### Instruction 1
From the listing below, copy out verbatim the lines between the one containing "At what coordinates should I click to accomplish: Click the red" and the one containing "Looking at the screenshot, I should click(621, 71).", inclusive.

### Text to read
————————
The shift was most visible in tailoring trends, which flooded every runway with colour, pattern and textiles that begged to be touched. These were not suits for work. They were the embodiment of play, as though finally freed from the nine-to-five by jeans-friendly offices and ready to embrace all the brightness they’d been forbidden for the past century.

This sense of fun – of dressing for yourself and having a damn good time doing it – was the thread that connected a season of joyful but disparate design. In a dark world, it was as though menswear turned toward the light and realised that the future is malleable, there to be shaped, not merely survived. Its world is defined not so much by rules as a shared set of ideas about how we get dressed. And, more importantly, why we get dressed.

These are our picks for next year’s summer trends, and how you can start wearing them right now.

One-And-A-Half-Breasted Tailoring

With near every runway awash in suits for the first time in a decade, designers played with their every permutation for SS20. Fastenings proved especially ripe for experimentation – there were few brands that didn’t get the double-breasted memo, and each brought its own spin on how to do one up.
————————
### Data to process
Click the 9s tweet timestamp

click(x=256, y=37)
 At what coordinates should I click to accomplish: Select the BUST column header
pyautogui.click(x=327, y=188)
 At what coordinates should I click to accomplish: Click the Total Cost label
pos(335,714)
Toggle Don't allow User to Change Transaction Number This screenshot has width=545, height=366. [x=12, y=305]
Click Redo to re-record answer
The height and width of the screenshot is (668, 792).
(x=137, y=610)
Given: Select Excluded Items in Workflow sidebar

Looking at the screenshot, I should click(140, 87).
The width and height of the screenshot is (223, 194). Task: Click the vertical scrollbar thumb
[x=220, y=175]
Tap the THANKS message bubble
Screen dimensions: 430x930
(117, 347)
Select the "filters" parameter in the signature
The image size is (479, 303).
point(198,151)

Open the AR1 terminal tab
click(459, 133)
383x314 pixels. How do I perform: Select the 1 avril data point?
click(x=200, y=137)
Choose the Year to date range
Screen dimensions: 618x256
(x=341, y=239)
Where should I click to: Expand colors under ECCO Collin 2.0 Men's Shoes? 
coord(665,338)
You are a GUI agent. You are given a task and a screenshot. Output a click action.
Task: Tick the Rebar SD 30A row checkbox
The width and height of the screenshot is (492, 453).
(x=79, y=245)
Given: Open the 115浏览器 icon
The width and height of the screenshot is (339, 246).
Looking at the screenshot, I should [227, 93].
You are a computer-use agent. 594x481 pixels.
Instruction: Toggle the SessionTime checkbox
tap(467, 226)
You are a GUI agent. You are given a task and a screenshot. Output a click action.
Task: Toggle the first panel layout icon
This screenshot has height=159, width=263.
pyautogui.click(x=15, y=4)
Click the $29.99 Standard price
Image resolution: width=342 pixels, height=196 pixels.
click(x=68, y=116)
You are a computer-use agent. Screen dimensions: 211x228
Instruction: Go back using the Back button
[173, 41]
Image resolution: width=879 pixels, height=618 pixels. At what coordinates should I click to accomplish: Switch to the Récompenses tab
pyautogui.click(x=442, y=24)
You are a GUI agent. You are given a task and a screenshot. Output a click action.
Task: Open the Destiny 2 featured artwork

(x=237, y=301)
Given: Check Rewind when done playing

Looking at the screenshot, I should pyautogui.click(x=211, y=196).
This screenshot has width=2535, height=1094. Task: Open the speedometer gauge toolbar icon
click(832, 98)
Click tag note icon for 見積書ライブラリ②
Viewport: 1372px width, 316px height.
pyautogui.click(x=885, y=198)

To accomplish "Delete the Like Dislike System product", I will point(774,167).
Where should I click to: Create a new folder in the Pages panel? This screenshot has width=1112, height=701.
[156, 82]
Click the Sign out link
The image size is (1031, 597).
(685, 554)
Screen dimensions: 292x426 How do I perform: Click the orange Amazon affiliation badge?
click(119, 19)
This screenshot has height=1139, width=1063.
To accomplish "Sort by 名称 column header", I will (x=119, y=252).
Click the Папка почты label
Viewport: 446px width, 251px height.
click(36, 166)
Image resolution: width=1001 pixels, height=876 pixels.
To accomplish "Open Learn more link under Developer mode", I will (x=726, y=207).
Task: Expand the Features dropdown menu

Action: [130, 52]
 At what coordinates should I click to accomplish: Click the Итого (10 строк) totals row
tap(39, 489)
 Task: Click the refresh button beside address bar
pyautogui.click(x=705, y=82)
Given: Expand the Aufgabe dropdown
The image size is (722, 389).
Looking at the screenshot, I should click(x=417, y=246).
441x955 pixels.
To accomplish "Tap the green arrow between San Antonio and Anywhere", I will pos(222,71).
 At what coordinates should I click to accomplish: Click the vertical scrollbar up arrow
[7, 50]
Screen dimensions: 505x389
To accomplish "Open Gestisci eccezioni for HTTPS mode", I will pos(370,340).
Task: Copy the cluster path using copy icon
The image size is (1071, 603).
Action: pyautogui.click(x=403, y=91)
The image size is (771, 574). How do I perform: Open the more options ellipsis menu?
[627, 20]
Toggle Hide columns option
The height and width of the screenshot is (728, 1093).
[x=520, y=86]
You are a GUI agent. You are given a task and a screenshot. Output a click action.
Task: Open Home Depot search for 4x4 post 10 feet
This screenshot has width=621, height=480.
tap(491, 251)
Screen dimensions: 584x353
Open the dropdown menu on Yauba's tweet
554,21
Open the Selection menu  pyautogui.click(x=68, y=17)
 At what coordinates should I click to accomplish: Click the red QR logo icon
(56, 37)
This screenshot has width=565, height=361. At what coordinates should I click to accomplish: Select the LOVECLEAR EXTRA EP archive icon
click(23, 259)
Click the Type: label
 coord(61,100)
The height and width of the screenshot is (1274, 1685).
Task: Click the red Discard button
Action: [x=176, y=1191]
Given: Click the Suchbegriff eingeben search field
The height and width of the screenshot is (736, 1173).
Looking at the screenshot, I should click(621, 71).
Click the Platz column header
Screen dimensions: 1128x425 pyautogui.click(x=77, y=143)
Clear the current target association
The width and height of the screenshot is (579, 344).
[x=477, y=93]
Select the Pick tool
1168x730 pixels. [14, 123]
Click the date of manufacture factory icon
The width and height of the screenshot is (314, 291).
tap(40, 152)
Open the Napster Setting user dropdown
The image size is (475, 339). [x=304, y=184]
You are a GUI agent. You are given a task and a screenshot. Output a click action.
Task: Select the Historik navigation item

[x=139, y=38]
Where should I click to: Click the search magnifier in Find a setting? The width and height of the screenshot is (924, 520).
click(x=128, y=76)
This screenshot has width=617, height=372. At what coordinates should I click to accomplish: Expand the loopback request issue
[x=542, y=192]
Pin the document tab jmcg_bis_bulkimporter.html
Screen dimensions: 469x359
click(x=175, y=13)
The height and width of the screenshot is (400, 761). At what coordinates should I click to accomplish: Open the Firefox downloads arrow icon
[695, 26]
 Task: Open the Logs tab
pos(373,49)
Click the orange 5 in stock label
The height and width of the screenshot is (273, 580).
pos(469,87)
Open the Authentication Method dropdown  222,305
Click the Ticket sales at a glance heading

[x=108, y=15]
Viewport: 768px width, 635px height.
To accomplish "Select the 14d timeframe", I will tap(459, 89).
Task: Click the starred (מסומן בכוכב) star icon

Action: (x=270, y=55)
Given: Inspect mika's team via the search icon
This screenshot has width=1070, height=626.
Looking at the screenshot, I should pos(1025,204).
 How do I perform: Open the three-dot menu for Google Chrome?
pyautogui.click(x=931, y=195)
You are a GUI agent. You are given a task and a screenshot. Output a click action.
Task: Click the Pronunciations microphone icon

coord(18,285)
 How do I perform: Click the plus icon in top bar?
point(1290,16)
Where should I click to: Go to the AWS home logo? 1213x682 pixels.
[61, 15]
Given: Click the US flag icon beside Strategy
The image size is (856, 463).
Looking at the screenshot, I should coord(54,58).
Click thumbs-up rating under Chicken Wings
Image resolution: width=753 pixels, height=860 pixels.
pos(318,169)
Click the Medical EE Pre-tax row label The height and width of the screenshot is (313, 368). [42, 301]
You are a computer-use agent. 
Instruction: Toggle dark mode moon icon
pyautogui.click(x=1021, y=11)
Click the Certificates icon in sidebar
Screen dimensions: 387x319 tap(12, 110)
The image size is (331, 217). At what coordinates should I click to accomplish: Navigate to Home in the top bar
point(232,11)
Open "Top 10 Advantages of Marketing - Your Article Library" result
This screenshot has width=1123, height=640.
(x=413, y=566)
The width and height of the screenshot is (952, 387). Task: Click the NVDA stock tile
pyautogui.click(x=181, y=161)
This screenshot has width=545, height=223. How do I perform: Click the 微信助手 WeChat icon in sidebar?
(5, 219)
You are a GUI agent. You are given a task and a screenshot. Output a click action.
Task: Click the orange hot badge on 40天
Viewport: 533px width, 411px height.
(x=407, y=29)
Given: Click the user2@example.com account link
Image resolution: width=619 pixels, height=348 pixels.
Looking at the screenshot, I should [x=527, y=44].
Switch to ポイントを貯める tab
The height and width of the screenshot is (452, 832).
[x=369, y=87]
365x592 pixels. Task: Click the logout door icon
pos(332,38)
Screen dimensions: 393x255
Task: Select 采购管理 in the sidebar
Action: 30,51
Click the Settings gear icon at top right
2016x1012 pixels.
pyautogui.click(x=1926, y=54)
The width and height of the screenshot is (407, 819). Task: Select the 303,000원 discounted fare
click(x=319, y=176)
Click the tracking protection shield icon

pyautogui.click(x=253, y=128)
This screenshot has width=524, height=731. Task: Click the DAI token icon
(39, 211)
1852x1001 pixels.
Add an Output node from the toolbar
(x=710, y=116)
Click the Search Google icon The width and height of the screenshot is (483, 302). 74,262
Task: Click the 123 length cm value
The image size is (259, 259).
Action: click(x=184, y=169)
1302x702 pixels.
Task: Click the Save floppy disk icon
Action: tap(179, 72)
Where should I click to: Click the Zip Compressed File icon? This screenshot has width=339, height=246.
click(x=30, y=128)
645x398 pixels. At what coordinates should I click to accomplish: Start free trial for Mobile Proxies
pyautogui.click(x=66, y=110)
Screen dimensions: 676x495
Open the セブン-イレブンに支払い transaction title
————————
### Instruction 2
Extend the menswear trends piece from its last sentence.

### Task output 1
 At what coordinates should I click to accomplish: Click the red QR logo icon
(56, 37)
This screenshot has width=565, height=361. At what coordinates should I click to accomplish: Select the LOVECLEAR EXTRA EP archive icon
click(23, 259)
Click the Type: label
 coord(61,100)
The height and width of the screenshot is (1274, 1685).
Task: Click the red Discard button
Action: [x=176, y=1191]
Given: Click the Suchbegriff eingeben search field
The height and width of the screenshot is (736, 1173).
Looking at the screenshot, I should click(621, 71).

### Task output 2
At Dior, Kim Jones showed another spin on his wraparound jackets, again with an inbuilt sash, although this time they were worn open as often as closed. Dries van Noten also embraced the straitjacket look, emphasising a narrow waist with beefed-up shoulders, and Sacai got experimental with straps that disappeared amid layers of fabric.

Italy’s tailoring powerhouses, however, went the other way. Zegna, Corneliani and Armani went big on one-and-a-half-breasted suits; jackets that wrap more than single-breasted, but only just, as if they were a couple of negronis in and couldn’t quite summon the energy.

How To Wear It Now

While you wait for the funky stuff to arrive, you can at least mix things up with more straightforward double-breasted tailoring. Look for a loose suit that you can break up by wearing the jacket with jeans, or even smart joggers.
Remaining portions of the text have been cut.